§ **What is needed**:
For this exercise, reproduce the entries below exactly, but only from the line containing "Task: Click the Visit Your Business Page icon" through the line containing "Given: Click Awaiting", both included.

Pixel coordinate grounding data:
+===+

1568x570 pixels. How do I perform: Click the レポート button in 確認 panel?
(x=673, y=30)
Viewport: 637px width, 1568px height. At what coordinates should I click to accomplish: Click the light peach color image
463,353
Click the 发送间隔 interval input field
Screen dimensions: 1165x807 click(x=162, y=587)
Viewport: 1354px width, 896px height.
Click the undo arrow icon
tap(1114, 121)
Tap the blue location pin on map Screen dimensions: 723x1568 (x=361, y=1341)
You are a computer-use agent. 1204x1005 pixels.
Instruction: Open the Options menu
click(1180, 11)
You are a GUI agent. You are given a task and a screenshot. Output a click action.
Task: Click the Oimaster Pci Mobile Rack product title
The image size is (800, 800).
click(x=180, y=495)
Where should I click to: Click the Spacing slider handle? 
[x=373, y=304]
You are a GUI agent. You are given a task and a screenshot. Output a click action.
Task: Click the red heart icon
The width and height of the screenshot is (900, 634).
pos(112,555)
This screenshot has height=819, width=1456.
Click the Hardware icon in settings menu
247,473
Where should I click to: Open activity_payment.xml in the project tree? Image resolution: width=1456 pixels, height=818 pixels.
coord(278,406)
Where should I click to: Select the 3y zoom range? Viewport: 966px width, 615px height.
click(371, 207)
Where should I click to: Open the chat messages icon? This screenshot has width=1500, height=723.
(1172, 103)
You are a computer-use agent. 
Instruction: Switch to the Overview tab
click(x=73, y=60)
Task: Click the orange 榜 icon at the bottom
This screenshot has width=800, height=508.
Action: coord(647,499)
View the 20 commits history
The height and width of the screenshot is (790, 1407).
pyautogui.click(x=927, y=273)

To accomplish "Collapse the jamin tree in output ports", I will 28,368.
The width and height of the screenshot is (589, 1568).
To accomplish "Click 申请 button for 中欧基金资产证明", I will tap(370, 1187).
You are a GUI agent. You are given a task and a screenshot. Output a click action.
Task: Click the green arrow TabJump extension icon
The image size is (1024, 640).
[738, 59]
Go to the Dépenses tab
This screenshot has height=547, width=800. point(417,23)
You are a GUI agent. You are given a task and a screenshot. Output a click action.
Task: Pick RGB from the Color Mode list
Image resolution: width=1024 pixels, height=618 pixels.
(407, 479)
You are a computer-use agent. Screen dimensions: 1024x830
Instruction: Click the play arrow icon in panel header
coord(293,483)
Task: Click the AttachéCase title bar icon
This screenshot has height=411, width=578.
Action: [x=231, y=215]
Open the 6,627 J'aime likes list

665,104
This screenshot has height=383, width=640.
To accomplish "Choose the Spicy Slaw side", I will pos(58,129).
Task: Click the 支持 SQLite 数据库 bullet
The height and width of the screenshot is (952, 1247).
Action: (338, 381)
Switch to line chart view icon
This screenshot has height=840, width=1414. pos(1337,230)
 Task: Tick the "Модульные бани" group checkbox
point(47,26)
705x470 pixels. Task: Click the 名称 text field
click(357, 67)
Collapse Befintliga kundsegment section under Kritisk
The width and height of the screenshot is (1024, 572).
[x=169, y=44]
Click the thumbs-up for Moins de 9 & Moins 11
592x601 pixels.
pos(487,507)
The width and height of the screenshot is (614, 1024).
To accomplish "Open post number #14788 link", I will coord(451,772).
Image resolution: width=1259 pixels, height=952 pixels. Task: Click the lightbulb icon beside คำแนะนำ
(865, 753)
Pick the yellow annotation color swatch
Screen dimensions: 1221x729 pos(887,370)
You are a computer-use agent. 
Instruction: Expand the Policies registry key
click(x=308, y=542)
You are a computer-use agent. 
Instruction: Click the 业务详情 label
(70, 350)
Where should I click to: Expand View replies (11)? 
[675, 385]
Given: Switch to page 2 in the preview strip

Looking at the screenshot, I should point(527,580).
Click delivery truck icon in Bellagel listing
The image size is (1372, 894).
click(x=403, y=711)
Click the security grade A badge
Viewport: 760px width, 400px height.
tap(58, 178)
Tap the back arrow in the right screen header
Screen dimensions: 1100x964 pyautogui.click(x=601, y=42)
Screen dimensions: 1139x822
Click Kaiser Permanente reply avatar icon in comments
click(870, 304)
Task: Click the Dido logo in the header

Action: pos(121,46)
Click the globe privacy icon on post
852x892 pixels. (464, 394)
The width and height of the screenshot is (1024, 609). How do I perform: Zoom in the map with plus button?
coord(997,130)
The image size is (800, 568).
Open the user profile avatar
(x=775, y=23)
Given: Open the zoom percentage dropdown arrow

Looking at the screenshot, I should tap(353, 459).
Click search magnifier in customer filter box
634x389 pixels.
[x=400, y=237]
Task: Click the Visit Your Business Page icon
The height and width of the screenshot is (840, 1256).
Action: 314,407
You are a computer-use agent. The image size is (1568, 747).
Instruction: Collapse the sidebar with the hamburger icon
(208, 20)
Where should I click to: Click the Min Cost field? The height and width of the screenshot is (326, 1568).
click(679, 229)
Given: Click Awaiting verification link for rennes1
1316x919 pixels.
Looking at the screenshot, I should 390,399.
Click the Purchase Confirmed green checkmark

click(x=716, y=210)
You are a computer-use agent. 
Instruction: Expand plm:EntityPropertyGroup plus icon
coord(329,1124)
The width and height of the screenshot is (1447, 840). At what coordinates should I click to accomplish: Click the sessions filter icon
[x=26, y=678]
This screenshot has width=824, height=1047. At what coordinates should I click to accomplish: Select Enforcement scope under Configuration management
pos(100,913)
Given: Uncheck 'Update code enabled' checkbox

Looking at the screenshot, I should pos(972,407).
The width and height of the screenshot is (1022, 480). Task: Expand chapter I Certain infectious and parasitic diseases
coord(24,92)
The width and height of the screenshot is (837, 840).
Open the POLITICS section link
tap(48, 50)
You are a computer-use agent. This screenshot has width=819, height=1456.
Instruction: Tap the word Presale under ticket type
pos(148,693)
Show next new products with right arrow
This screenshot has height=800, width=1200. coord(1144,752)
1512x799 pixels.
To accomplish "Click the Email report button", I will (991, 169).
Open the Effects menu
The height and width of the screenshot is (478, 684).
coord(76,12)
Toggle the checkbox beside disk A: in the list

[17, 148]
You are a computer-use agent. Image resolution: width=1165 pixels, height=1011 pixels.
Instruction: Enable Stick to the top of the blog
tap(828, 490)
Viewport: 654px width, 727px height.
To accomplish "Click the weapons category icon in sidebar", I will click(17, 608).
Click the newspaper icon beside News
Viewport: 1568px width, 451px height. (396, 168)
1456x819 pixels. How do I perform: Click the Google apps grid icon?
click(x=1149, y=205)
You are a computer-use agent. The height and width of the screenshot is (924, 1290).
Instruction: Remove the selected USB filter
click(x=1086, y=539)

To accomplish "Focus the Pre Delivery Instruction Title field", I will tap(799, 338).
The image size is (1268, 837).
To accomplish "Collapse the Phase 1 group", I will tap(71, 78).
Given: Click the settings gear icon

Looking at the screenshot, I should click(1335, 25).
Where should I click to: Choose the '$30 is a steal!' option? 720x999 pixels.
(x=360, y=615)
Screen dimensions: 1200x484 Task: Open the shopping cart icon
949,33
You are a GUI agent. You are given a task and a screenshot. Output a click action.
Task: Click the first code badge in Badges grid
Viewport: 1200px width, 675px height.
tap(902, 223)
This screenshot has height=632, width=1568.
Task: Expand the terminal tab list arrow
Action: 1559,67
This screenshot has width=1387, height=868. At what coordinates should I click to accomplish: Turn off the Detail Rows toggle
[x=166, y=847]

+===+

§ **Written answer**:
Task: Click the Visit Your Business Page icon
The height and width of the screenshot is (840, 1256).
Action: 314,407
You are a computer-use agent. The image size is (1568, 747).
Instruction: Collapse the sidebar with the hamburger icon
(208, 20)
Where should I click to: Click the Min Cost field? The height and width of the screenshot is (326, 1568).
click(679, 229)
Given: Click Awaiting verification link for rennes1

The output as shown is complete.